How fast should you throw the ball down so that it bounces 4 m above the level from which it was thrown?

1). Let us denote the sought speed with which it is necessary to throw a ball of mass m downwards so that it bounces 4 m above the initial level h by the letter Vо. Then the kinetic energy that the ball will receive during the throw will be Wк = (m • Vо ^ 2): 2. At this height, the ball has a potential energy of interaction with the ground: Wп = m • g • h, where the constant g = 9.8 N / kg. Full mechanical energy of the ball W = Wк + Wп; W1 = (m • Vо ^ 2): 2 + m • g • h.
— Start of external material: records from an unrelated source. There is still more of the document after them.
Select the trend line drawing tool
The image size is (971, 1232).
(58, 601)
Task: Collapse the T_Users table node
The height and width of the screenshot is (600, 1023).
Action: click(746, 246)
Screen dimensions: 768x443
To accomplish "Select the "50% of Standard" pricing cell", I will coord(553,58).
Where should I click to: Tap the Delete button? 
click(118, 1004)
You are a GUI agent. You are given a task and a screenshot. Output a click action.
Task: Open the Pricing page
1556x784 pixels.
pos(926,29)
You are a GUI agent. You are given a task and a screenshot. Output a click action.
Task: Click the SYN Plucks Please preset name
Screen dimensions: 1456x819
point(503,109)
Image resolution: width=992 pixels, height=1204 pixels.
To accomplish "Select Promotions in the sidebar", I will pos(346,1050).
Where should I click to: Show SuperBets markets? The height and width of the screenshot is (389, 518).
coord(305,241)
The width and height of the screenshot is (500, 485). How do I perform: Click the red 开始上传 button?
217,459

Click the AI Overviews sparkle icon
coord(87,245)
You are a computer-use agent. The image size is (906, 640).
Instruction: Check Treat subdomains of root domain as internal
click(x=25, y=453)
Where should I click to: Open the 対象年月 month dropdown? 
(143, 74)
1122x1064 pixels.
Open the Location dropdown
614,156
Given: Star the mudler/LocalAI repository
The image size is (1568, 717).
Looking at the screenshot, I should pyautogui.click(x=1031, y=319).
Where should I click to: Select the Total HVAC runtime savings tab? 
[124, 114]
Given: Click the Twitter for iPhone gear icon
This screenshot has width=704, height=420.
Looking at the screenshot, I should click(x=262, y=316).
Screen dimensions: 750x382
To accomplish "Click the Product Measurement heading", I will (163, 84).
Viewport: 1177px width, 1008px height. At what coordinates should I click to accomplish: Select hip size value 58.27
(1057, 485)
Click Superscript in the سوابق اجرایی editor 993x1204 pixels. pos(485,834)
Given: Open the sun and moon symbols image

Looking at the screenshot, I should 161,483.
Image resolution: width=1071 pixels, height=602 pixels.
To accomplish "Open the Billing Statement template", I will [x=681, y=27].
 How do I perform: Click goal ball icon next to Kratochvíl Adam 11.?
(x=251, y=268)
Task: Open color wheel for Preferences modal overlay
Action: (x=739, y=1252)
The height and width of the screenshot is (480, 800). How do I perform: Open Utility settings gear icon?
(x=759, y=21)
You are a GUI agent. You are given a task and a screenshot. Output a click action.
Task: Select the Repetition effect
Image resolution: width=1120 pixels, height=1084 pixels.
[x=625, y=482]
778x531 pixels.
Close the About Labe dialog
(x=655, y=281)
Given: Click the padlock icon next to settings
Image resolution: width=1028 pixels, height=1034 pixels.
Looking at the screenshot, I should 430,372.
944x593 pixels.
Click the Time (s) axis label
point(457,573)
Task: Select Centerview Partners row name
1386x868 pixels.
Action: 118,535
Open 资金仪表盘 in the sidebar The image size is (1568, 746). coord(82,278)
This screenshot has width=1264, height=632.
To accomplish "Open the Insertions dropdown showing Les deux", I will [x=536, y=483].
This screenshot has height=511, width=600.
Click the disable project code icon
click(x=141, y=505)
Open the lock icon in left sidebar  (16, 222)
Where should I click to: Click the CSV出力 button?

2). At the top flight point at an altitude of H = h + 4, which is 4 m higher than the initial level h, the ball has potential energy Wp = m • g • H and kinetic energy Wk = (m • V ^ 2): 2, where velocity V = 0 m / s, which means Wk = 0 J. The total mechanical energy of the ball will be W = Wk + Wp; W2 = m • g • (h + 4).
3). According to the law of conservation of mechanical energy W1 = W2; that is, (m • Vо ^ 2): 2 + m • g • h = m • g • (h +4); Vo ^ 2 = 8 • g; Vо ≈ 8.85 m / s. Answer: the ball must be thrown at a speed of Vо ≈ 8.85 m / s.